--- Record excerpts Enclosed Below ---

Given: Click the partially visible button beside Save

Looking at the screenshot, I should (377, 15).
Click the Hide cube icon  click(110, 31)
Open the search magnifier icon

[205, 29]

--- End of Enclosed Record excerpts ---
--- Record excerpts Enclosed Below ---

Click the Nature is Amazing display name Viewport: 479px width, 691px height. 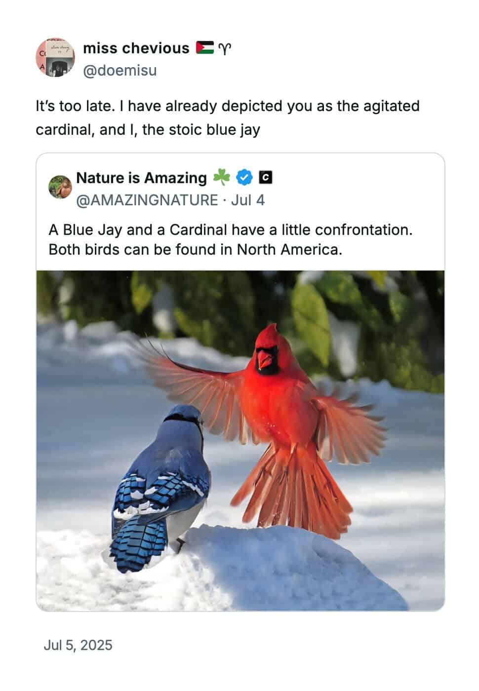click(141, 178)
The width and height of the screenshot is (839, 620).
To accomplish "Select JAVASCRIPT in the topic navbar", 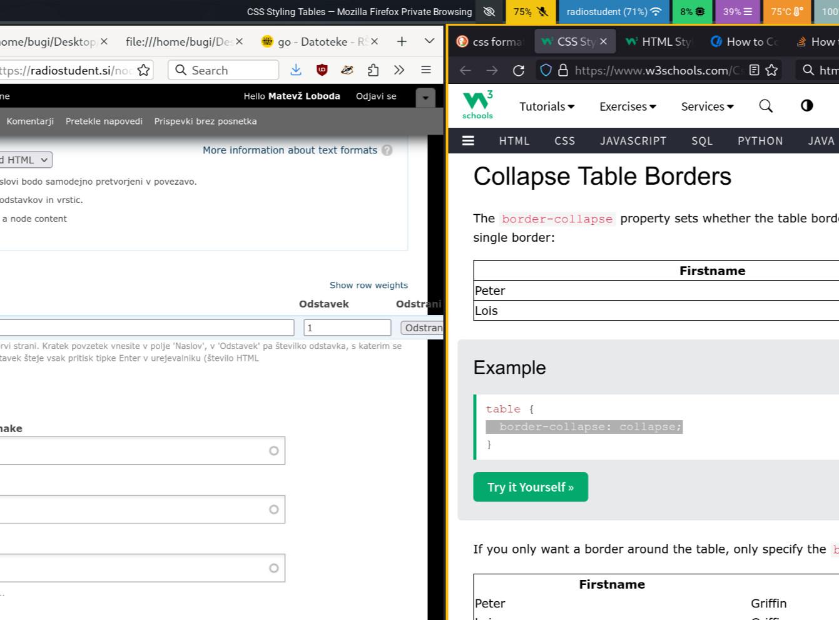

--- End of Enclosed Record excerpts ---

(Problem to solve) Return the material from the line containing "The width and" through the line containing "JAVASCRIPT in the", exactly and in full, but without its pictures.

(Exercise solution)
The width and height of the screenshot is (839, 620).
To accomplish "Select JAVASCRIPT in the topic navbar", 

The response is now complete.